George reached the red door first and was pulling it open when the next door down opened. The man with the red trucker’s cap appeared, a stunned look on his face as he took in the unfolding chaos. Jack barrelled into him, taking him to the ground. The man bucked beneath him, shifting his weight in an attempt to throw Jack off. His hands flailed, desperate to get a hold on Jack.

Jack saw an opening and, without hesitation, rammed a screwdriver up under the man’s chin, burying it deep into his brain. The man’s eyes went wide with disbelief as Jack watched the life blink out.

Groping bastard!

A creature howled and leapt off the wall at Jack, claws extended. Jack twisted and threw himself through the door. But too slow. The creature raked its claws down his leg, tearing into his flesh. Screaming in pain, Jack stabbed down with the screwdriver, plunging it through the weird translucent skin and into its flesh. Gritting his teeth, Jack kicked out with his free leg, smashing the beast’s head. The monster howled in anger, and clawed and scratched at Jack’s torso. George, leaning over Jack, started whacking the monster on the head with his little hammer. The monster momentarily let Jack go to deal with this new annoyance, giving Jack the chance to kick out again. Freeing himself, Jack grabbed George, slammed the door closed and locked it.

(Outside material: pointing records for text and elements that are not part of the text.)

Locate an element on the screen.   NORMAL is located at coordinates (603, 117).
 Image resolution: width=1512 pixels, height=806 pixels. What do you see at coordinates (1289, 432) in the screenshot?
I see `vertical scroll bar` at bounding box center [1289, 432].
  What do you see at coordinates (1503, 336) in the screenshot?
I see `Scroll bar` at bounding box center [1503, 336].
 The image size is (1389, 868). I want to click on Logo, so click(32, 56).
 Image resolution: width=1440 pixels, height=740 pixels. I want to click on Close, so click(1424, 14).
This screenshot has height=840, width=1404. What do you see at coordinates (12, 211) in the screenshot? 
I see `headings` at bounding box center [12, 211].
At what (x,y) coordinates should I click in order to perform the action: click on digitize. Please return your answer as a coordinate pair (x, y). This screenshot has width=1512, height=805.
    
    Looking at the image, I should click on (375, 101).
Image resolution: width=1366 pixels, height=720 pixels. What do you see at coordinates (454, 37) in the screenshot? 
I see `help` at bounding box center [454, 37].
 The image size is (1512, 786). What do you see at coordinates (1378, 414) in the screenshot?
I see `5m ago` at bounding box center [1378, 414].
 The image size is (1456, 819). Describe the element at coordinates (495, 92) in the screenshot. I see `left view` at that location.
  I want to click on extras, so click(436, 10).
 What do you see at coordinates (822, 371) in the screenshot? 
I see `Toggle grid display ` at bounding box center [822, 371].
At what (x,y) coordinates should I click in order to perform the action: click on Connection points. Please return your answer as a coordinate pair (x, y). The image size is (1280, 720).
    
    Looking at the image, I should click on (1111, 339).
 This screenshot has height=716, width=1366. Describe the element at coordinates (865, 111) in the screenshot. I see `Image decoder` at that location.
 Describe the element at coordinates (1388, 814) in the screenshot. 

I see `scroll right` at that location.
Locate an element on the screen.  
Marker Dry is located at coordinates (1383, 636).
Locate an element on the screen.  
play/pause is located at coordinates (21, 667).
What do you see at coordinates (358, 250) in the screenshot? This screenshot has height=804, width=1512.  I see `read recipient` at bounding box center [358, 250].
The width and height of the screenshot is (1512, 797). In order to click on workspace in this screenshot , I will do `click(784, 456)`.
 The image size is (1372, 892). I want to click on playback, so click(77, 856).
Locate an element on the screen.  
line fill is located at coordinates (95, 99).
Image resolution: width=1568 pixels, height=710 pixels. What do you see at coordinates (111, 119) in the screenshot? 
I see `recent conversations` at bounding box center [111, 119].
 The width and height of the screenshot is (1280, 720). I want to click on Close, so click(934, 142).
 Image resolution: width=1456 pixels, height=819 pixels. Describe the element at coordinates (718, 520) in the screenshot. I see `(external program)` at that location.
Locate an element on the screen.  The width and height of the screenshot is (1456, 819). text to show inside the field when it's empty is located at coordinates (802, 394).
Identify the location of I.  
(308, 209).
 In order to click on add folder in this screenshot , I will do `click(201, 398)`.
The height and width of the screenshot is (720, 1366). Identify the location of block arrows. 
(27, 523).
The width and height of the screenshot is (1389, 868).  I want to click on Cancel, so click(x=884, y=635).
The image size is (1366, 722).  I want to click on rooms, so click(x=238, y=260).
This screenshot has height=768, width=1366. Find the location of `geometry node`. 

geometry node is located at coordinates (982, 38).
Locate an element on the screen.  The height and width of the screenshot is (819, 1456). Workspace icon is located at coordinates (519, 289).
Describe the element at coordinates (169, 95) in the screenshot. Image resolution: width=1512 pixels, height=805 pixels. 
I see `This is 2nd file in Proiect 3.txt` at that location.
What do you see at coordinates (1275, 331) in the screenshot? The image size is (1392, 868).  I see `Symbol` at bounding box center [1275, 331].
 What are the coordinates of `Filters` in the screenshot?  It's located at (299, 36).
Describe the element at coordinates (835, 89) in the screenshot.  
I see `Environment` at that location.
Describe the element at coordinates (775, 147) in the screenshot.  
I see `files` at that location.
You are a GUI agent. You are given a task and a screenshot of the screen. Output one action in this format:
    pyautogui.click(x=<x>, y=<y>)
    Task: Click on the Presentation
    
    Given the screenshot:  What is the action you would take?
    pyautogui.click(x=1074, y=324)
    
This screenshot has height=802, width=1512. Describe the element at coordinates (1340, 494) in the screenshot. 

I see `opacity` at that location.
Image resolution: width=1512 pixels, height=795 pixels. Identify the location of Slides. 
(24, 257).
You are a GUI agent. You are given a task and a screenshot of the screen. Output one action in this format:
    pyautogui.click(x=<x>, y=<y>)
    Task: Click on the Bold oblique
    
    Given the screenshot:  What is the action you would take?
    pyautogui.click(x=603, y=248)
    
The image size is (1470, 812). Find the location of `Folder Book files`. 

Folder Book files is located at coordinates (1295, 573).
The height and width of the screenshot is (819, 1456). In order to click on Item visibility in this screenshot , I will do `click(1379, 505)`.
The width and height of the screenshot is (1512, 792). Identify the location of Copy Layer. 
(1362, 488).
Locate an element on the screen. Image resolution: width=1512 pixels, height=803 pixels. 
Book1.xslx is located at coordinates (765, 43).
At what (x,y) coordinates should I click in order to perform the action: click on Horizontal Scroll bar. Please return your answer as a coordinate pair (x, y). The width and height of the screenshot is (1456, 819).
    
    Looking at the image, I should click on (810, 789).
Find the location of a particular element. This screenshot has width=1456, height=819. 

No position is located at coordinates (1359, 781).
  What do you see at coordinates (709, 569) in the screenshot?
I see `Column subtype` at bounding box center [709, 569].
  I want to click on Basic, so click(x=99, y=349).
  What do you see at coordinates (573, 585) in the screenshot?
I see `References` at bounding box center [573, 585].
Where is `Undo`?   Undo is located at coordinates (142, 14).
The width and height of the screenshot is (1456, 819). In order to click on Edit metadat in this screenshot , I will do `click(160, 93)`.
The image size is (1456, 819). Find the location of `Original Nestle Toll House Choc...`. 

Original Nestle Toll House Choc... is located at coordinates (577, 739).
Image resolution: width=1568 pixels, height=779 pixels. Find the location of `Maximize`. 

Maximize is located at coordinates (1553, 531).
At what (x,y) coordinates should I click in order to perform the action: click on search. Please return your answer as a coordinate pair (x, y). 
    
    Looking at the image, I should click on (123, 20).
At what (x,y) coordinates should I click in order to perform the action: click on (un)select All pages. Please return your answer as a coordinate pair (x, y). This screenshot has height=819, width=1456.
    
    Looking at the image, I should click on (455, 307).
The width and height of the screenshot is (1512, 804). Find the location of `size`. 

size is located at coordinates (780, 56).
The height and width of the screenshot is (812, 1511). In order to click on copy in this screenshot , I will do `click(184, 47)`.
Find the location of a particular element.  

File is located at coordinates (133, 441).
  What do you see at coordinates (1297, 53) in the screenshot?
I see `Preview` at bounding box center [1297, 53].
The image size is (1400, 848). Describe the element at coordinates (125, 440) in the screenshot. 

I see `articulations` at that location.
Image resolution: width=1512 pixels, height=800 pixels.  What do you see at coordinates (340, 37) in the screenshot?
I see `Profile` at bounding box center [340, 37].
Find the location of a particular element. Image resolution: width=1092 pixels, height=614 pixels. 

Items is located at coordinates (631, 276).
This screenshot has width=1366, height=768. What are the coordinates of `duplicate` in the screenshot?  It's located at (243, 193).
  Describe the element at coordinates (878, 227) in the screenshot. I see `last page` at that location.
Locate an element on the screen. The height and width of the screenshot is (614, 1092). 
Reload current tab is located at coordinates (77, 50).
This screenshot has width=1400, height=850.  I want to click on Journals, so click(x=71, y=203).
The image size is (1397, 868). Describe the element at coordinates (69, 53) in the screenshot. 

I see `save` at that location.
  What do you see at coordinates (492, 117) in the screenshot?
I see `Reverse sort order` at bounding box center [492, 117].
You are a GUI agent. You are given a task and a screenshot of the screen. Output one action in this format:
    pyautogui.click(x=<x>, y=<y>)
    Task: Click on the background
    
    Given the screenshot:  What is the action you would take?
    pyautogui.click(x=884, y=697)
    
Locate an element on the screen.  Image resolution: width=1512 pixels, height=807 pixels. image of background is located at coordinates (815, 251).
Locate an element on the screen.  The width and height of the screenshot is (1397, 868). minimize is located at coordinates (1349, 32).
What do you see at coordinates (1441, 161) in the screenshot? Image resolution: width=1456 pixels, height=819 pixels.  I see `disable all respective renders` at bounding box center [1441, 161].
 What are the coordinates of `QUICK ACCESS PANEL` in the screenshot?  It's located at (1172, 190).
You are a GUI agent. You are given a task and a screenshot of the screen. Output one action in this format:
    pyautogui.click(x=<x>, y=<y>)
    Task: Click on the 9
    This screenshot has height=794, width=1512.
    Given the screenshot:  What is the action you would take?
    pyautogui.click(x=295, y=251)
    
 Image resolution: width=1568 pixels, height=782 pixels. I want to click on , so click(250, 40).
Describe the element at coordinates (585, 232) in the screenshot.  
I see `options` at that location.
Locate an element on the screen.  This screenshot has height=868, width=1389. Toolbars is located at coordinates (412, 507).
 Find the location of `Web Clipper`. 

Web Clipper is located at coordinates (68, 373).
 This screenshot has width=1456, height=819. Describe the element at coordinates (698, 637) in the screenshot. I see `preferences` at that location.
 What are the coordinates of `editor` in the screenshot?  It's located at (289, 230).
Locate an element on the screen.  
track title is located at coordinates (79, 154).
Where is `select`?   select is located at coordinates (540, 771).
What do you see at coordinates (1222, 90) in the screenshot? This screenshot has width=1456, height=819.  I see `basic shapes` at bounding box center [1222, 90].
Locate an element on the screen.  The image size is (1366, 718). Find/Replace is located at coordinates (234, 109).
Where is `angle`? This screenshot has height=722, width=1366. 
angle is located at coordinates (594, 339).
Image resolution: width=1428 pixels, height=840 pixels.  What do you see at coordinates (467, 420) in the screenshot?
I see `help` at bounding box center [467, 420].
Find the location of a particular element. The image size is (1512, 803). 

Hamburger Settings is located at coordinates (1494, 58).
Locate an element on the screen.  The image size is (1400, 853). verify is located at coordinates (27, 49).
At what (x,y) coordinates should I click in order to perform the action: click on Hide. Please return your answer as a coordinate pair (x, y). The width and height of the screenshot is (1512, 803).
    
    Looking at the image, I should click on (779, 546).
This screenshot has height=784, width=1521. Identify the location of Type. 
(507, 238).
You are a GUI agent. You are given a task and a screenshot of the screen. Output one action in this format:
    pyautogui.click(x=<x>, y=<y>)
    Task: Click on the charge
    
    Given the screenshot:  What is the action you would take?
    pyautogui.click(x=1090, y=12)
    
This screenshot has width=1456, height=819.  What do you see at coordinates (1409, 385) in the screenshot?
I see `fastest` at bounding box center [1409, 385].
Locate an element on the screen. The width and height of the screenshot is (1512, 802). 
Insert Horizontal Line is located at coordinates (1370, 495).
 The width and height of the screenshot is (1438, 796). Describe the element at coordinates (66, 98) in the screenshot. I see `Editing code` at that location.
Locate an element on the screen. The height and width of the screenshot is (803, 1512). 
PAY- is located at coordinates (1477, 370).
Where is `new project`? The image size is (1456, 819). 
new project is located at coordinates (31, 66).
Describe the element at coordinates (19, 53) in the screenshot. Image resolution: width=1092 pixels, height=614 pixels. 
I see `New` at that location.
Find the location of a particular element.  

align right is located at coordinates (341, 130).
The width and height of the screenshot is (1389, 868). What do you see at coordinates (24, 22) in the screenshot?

Immediately, the creatures started throwing themselves at the door.

Throom, throom, throom. The sound of them hitting the door reverberated around the small room.

Ignoring the agony lancing up his body, Jack pulled himself to his feet. He knew the flimsy door and lock wouldn’t hold the monsters out for long. Hobbling over to the metal lockers next to the door, he tried to tip them over.